Spotlight on Economics: Big data, analytics and corn have much in common
When you think about the term “big data,” does corn come to mind?
Probably not. However, you may be surprised to learn that data and storable commodities, such as corn, have plenty in common.
Before industrialization, commodities were consumed where they were produced. Therefore, the need for transportation infrastructure and storage capacity was quite limited.
However, as civilizations became more industrialized and populations moved to cities, the need for a large-scale storage and transportation infrastructure became necessary to feed the growing urban populations. This motivated the development of the modern storage and logistics technologies that are prevalent in today’s agricultural industries from farm to fork.
With data, the storage technology has evolved from the clay tablets of antiquity to the DNA-based computer drives of the future. Data transmission (transportation) technologies have evolved from human messengers on foot to the high-speed, fiber optic data transmission networks of today.
The exponential growth in the volume and scale of data production (as with commodities) has pushed the technological development curve forward rapidly to take advantage of the extraordinary amount of data available on the “cloud” and through other sources.
A stored agricultural commodity has intrinsic value that is directly proportional to the ability to convert the commodity into a consumable product. For example, corn that is stored in a farmer’s bin in north-central Iowa has intrinsic value related to its location (transportation), form (quality premiums/discounts) and time value (interest/carry value).
In addition, stored corn has intrinsic value related to its highest related usage. For example, it can be used as feed for the farm’s farrow-to-finish operation, converted into ethanol at the plant 20 miles away or sold to the local elevator for eventual export to Japan. This intrinsic value of a commodity often is reflected in what is known as the basis value — the spread in price between a generic commodity represented by a standardized contract (futures contract) and the cash price received for a particular use (typically the highest valued use).

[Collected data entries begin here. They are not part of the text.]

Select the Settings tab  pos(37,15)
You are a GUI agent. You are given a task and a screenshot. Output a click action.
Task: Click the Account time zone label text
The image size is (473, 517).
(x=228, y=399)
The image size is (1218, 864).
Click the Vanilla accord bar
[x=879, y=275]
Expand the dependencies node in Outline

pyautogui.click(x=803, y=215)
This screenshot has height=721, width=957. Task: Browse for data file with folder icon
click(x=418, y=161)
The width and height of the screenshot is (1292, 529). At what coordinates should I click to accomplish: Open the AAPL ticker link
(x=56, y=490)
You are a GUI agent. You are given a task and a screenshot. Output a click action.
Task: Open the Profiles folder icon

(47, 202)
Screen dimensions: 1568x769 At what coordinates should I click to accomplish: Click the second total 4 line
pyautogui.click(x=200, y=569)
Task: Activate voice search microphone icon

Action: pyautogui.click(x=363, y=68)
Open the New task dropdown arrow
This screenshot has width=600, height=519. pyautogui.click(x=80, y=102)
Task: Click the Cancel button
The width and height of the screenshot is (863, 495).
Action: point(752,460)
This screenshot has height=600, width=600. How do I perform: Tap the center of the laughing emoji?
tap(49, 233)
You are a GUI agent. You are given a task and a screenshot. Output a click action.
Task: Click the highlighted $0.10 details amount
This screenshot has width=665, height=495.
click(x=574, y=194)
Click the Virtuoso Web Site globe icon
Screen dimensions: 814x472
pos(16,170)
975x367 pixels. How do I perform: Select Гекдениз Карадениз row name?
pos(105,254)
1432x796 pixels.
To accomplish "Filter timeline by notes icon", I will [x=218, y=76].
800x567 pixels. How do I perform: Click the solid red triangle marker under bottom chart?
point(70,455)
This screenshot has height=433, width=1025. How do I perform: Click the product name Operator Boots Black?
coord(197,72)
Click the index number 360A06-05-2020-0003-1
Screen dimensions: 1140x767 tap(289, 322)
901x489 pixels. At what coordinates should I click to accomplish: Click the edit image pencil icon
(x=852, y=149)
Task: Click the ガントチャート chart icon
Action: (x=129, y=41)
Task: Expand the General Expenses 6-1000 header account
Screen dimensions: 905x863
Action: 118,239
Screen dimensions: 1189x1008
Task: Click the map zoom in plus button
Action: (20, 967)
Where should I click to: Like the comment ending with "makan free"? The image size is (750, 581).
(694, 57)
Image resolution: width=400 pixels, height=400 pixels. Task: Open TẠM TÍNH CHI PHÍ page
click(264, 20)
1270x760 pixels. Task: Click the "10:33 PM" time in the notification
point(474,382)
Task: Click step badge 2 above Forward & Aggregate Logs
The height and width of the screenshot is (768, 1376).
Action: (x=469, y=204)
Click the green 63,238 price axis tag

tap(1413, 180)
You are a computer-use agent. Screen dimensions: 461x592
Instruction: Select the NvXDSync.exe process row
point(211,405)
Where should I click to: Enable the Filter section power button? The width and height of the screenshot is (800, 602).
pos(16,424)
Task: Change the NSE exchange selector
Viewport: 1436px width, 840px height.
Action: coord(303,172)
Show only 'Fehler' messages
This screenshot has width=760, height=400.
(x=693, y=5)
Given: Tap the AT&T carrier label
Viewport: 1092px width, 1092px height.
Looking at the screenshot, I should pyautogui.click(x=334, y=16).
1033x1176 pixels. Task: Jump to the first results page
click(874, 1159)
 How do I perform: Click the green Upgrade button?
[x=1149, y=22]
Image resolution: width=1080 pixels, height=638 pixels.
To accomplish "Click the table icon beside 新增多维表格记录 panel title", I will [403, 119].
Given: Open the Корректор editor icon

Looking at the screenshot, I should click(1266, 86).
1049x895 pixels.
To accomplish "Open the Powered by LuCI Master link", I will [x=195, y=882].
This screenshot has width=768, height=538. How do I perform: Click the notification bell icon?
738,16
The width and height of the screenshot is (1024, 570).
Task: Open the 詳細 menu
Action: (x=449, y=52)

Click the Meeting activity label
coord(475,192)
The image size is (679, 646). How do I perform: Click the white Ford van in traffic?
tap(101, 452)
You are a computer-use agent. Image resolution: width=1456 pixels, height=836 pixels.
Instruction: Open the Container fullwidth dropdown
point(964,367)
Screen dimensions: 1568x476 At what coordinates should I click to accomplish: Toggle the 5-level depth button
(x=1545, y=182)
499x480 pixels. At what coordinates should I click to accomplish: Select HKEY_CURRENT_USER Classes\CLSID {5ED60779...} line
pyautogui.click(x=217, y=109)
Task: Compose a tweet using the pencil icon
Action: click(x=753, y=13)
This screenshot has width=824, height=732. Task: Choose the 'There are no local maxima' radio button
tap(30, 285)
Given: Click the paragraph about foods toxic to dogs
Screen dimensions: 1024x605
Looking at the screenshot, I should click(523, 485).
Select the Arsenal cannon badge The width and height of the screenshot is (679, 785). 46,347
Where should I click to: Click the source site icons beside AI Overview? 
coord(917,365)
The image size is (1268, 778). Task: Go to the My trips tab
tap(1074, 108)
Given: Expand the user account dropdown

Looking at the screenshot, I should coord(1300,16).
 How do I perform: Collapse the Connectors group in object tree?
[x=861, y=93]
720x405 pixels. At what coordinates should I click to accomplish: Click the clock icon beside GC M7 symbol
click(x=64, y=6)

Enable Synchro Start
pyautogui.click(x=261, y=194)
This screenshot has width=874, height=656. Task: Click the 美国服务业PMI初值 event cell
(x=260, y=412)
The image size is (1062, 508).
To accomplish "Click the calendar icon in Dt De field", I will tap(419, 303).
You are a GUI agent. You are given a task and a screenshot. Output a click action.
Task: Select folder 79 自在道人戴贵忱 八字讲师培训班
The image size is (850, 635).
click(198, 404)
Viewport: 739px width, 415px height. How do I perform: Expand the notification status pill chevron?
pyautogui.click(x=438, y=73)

Note that without the ability to convert this commodity into a consumable product, it has no intrinsic value. For example, if a transportation strike occurred, the basis would widen substantially and greatly reduce the value of the corn (or at least limit the potential uses). In that case, having that farrow-to-finish hog enterprise as a hedge might be fortunate.
If we eliminate all potential uses for the corn in storage, it has no intrinsic value (except maybe for the psychological value that the farmer may have for the grain in the bin). In addition, corn does not have an infinite shelf life and, eventually, the value will decline to zero.
For some commodities, the shelf life is very short (for example, milk) and the need for an immediate convertible use is paramount. Part of the rationale for the U.S. milk market order system is to guarantee producers an orderly market for their milk, given the very short shelf life in its current form.
Like a commodity, stored data only derive value relative to the ability to convert them into a consumable product, which is primarily useful information and actionable insights. As with corn and milk, some data have a longer shelf life than other types.
Analytics is the process of converting data into information and insights. Essentially, it is where “the rubber hits the road” when it comes to big data. Unfortunately, it is also the one aspect that is hardest for most data users to grasp, understand and implement effectively.
Big data entrepreneurial efforts can fall flat due to poorly implemented storage and transmission technologies: the old “garbage in, garbage out” paradigm. However, in more cases than not, these business disasters primarily can be attributed to a poor implementation of analytics or even worse, a complete disregard for analytics.
Like the farmer who sells stored corn at the lowest price of the season and through the lowest valued marketing channel, the user of poor analytics derives minimal value in terms of the useful information and insights derived from the data. Even worse, poor analytics can result in suboptimal and even harmful decision making, leading to disastrous consequences for the user.
This is unfortunate because technological progress in the area of data analytics has advanced rapidly during the past 10 to 20 years. The analyst has new tools in the toolbox that were not available decades ago. Much of this advancement can be attributed to the increased processing power of modern computers (such as “data mining” algorithms) but also to the rapid advancement of statistical science, particularly in the area of multivariate statistics.
Most applications of big data analytics are driven toward answering one of the four basic questions that most users have with regard to using data. These are:
- Descriptive analytics — What happened?
- Diagnostic analytics — Why did it happen?
- Predictive analytics — What will happen?
- Prescriptive analytics — What should I do?
A wide variety of computational, statistical and graphical tools can be employed to answer the four basic questions. These range from very basic graphical dashboards to highly sophisticated artificial intelligence (AI) applications.
Most farmers do not build bins with the intention of storing grain into eternity. They build bins with the intention of adding value to their crop by carrying it from a period of low value to a period of higher value, or by adding flexibility to their use of the commodity. Likewise, farmers should not store large amounts of data without having a plan to convert the data into a higher-valued product.
Analytics is the process of converting data into useful information and actionable insights that add real value to the data collection process. Before investing in data collection and storage technologies, agricultural producers should have a plan in place that uses analytics to extract useful value from the data collected so that the four basic questions — What happened? Why did it happen? What will happen? What should I do? — can be answered effectively.